Robert Fox, MD, a neurologist at the Mellen Center for Multiple Sclerosis at the Cleveland Clinic in Ohio, shares what he tells his patients with MS about what doctors know — and don’t know — about MS, and what doctors and patients can do to treat symptoms and prevent disability.

1. This Is a “Good” Time to Be Diagnosed With Multiple Sclerosis

Being diagnosed with MS is never a good thing, but, Dr. Fox says, “We’re at a point in MS where once we find the right treatment, in the majority of cases, we can get the disease completely managed so that patients can continue doing all the things they want to do in life, whatever that is.”
“We don’t always do it with the first treatment,” he cautions. “Sometimes, it takes the second or the third, but usually — at least in the early stages of MS — we can get the disease fully managed and fully controlled.”

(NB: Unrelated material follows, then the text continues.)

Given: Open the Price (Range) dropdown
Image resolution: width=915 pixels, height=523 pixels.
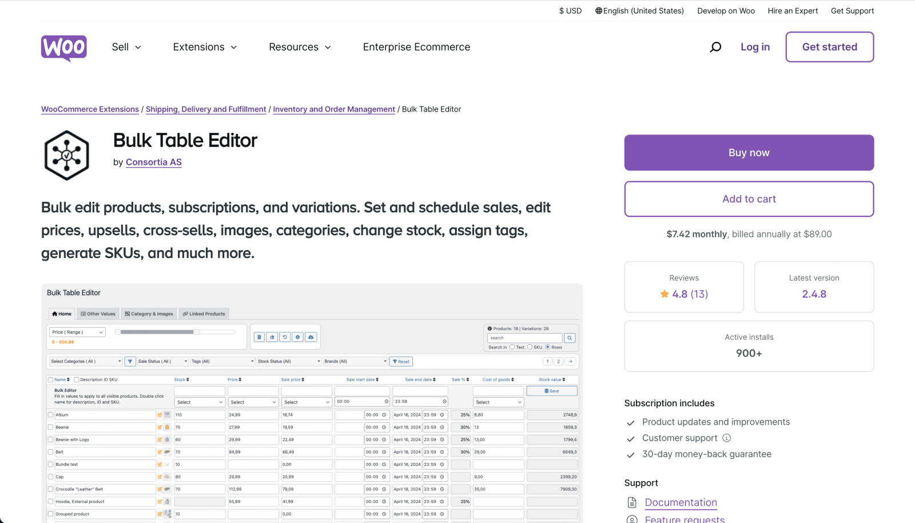Looking at the screenshot, I should click(x=77, y=332).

2. Multiple Sclerosis Has Two Components: Inflammation and Neurodegeneration

Scientists are beginning to think differently about the different types, or stages, of MS.
“We used to think of MS as two separate stages or two different types — either relapsing-remitting MS, or secondary-progressive MS — and primary-progressive MS is sort of lumped in with the secondary-progressive MS,” Fox says.
“What we’ve come to realize,” he says, “is that it’s probably not two separate, distinct forms or stages of MS, but rather two different components that overlap one another.”
One of those components is the active inflammation, which causes injury to the brain and spinal cord. “And the other is what I call the degeneration of progressive MS,” says Fox, in which old injuries gradually get worse.
This explains why a person’s symptoms may get worse even when an MRI shows no new lesions.
“Patients will have predominance of one aspect of the disease at one point, and then predominance of another aspect at another point.”
While the inflammation associated with MS can often be controlled, so far, doctors’ ability to change the course of degeneration in MS is limited.